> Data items
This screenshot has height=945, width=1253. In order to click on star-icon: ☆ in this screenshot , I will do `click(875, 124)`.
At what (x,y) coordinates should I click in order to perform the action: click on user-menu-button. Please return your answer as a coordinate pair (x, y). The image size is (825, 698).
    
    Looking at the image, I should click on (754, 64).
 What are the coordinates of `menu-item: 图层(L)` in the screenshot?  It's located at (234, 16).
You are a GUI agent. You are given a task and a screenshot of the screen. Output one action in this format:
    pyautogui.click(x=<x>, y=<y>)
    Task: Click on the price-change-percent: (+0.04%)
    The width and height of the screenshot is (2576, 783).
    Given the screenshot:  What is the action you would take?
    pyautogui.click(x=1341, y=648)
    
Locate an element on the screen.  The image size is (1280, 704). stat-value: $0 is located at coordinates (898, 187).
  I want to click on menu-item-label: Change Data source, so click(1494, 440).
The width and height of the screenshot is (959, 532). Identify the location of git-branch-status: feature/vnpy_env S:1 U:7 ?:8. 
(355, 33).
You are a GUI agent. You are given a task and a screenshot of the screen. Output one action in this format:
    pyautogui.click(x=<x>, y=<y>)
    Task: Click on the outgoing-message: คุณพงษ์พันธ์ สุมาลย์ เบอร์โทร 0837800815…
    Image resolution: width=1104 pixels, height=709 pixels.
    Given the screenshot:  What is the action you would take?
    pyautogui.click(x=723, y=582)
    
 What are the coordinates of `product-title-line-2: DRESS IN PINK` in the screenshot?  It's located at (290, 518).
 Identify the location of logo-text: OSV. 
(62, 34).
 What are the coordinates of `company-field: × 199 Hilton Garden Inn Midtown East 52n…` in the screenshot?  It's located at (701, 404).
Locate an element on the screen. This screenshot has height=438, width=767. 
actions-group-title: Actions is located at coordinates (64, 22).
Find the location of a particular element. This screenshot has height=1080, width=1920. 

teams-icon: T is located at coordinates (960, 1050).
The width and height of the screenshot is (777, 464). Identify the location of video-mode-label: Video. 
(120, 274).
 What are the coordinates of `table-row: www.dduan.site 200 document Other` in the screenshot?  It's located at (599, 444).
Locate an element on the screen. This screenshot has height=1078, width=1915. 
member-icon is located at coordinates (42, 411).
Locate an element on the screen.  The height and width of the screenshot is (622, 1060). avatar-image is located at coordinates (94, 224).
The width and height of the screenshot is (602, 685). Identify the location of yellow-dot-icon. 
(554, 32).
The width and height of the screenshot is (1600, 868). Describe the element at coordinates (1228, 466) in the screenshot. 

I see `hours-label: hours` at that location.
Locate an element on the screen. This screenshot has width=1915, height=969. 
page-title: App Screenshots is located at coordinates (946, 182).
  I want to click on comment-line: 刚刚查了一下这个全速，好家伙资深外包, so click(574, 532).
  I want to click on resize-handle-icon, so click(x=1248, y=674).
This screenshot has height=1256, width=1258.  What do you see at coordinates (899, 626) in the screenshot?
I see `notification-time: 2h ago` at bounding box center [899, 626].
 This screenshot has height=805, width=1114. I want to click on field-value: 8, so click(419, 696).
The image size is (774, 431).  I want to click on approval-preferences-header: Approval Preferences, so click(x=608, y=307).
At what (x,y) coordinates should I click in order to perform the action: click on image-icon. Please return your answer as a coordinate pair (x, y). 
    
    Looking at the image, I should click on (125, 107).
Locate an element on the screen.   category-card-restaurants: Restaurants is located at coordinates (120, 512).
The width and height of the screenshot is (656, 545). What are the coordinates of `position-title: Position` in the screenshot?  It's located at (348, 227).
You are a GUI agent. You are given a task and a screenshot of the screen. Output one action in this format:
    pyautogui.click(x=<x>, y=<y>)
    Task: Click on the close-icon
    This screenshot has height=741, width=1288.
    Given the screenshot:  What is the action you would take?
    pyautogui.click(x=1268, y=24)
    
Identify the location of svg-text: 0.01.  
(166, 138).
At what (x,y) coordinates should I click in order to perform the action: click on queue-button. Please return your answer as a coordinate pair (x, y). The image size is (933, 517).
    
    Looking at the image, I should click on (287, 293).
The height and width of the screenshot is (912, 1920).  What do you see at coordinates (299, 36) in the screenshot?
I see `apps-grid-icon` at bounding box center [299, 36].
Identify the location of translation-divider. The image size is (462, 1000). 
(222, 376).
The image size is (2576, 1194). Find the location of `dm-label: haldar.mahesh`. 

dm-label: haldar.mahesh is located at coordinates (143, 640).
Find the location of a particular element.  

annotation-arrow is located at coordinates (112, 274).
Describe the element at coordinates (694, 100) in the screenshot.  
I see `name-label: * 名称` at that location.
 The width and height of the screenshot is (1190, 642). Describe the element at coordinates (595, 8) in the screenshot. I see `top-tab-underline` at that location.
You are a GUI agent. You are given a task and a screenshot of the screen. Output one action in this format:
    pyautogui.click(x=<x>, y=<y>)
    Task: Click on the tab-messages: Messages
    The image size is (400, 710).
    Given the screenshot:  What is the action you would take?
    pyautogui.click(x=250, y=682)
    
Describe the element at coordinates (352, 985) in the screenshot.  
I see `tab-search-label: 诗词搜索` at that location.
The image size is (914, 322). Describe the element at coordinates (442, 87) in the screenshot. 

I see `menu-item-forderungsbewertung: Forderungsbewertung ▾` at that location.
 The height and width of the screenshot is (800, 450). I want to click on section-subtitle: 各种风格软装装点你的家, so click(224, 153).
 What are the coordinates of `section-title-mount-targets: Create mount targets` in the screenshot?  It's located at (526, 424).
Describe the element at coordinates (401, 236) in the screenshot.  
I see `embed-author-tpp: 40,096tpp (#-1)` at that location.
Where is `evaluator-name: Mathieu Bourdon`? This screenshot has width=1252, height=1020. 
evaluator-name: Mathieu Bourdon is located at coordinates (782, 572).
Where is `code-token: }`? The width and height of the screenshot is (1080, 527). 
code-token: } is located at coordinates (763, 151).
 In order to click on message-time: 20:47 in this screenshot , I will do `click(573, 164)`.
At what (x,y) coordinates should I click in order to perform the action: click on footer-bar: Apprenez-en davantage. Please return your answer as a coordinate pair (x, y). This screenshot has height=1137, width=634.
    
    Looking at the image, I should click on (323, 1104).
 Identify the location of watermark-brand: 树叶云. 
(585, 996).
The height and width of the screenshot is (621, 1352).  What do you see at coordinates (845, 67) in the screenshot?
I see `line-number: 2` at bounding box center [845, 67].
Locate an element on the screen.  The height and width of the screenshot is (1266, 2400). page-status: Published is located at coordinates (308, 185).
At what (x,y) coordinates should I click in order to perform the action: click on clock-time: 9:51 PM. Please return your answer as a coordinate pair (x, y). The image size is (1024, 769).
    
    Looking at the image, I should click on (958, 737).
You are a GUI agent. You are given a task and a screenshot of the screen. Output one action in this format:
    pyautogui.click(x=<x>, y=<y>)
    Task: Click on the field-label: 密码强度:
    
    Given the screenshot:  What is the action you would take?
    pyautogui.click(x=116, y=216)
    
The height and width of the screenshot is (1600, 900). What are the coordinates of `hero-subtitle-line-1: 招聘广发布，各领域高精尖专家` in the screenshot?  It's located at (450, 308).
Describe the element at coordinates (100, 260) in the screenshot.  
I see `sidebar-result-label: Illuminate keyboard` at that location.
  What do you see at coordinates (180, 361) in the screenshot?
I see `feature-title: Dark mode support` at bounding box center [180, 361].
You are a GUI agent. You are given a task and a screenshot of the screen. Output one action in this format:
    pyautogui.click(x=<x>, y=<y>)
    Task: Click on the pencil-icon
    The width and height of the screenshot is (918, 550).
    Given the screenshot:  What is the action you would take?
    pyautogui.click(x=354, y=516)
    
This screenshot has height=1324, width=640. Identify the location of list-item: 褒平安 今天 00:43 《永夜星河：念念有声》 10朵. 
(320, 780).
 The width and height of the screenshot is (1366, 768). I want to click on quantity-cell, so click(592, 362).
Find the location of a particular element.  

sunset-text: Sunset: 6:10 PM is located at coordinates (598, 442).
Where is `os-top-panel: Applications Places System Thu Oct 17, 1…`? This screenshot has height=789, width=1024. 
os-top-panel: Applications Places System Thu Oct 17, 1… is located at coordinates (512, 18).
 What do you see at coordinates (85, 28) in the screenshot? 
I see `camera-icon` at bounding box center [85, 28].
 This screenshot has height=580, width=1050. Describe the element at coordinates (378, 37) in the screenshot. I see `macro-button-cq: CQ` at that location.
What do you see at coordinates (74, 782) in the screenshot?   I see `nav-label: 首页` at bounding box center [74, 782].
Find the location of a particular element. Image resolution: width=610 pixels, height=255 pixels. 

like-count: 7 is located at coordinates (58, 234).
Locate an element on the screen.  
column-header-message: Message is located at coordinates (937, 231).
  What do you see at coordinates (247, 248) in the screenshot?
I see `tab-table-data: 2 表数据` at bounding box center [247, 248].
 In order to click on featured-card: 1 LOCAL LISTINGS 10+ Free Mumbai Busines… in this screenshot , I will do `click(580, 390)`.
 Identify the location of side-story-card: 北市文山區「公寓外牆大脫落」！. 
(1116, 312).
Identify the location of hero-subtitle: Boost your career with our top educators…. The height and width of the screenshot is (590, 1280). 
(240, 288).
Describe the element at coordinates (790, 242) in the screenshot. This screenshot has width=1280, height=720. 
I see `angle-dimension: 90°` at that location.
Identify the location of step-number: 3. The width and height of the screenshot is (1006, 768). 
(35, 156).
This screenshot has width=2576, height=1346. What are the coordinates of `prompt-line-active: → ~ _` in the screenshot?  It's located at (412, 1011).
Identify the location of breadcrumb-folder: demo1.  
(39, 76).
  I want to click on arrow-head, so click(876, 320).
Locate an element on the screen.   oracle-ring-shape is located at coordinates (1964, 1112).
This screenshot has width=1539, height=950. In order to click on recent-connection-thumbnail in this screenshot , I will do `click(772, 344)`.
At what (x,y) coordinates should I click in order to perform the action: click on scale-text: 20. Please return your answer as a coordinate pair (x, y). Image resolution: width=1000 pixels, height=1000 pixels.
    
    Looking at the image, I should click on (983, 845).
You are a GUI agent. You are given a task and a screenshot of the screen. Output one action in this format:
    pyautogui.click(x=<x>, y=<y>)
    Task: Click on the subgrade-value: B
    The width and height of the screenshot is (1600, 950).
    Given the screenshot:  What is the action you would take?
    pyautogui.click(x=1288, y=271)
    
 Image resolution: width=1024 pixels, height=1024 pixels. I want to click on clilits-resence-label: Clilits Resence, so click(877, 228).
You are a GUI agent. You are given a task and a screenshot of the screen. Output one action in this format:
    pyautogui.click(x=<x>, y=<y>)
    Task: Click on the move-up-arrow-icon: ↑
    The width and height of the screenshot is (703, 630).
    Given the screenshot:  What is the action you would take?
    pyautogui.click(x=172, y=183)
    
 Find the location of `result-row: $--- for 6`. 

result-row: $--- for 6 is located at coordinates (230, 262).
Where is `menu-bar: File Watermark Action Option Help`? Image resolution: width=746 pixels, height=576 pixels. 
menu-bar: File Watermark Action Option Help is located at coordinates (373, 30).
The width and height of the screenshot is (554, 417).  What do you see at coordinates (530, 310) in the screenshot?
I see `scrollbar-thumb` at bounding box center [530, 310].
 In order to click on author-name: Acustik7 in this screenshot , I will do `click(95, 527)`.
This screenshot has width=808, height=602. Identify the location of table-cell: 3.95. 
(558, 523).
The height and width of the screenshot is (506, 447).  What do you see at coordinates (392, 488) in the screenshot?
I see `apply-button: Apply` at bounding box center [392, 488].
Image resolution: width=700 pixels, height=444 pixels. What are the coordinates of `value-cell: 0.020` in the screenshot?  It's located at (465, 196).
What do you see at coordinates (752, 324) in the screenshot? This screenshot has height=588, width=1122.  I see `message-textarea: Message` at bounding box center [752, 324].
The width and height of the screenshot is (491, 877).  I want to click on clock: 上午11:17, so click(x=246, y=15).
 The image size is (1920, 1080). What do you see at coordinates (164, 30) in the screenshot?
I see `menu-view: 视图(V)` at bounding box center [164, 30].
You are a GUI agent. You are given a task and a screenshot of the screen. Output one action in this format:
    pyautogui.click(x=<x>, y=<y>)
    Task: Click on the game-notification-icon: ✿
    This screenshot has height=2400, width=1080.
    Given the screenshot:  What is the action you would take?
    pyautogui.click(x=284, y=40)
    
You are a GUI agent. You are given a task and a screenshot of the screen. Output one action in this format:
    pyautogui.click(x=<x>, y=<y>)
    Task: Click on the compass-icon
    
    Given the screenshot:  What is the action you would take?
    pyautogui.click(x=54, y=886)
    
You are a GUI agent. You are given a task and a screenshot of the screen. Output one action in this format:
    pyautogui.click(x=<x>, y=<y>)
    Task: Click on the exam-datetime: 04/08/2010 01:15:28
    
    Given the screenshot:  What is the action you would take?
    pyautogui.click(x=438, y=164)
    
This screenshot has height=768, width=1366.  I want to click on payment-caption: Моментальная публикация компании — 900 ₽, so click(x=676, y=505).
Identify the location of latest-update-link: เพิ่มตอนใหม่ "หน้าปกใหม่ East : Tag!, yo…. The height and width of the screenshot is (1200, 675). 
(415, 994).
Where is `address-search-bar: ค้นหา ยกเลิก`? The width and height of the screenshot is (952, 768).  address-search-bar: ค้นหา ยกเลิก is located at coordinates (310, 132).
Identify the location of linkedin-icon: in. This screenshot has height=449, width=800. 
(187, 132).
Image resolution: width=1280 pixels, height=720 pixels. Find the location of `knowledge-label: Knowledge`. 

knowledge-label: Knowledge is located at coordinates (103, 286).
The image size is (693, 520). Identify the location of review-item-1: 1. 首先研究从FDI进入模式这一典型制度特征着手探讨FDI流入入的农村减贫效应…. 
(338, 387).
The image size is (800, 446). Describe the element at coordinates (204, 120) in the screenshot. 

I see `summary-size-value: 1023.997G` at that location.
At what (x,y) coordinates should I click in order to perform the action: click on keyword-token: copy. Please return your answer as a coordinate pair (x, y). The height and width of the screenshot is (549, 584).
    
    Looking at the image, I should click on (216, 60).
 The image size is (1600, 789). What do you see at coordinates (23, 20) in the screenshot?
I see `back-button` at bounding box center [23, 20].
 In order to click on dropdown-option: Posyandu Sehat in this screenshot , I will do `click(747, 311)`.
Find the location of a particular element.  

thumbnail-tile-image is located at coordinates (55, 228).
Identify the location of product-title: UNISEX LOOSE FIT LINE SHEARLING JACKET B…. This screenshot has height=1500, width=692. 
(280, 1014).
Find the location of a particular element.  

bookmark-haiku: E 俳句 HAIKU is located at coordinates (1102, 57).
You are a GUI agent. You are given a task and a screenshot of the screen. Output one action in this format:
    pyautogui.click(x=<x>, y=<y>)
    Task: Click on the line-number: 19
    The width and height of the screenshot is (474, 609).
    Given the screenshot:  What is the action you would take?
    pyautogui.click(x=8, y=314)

> TO-DO ITEM
List the rows as a numbered list, omitting blank lines, beginning with the line containing "has height=1137, width=634." and continuing through the line containing "center [845, 67].".

> TASK RESULT
1. At what (x,y) coordinates should I click in order to perform the action: click on footer-bar: Apprenez-en davantage. Please return your answer as a coordinate pair (x, y). This screenshot has height=1137, width=634.
2.     Looking at the image, I should click on (323, 1104).
3.  Identify the location of watermark-brand: 树叶云. 
4. (585, 996).
5. The height and width of the screenshot is (621, 1352).  What do you see at coordinates (845, 67) in the screenshot?
6. I see `line-number: 2` at bounding box center [845, 67].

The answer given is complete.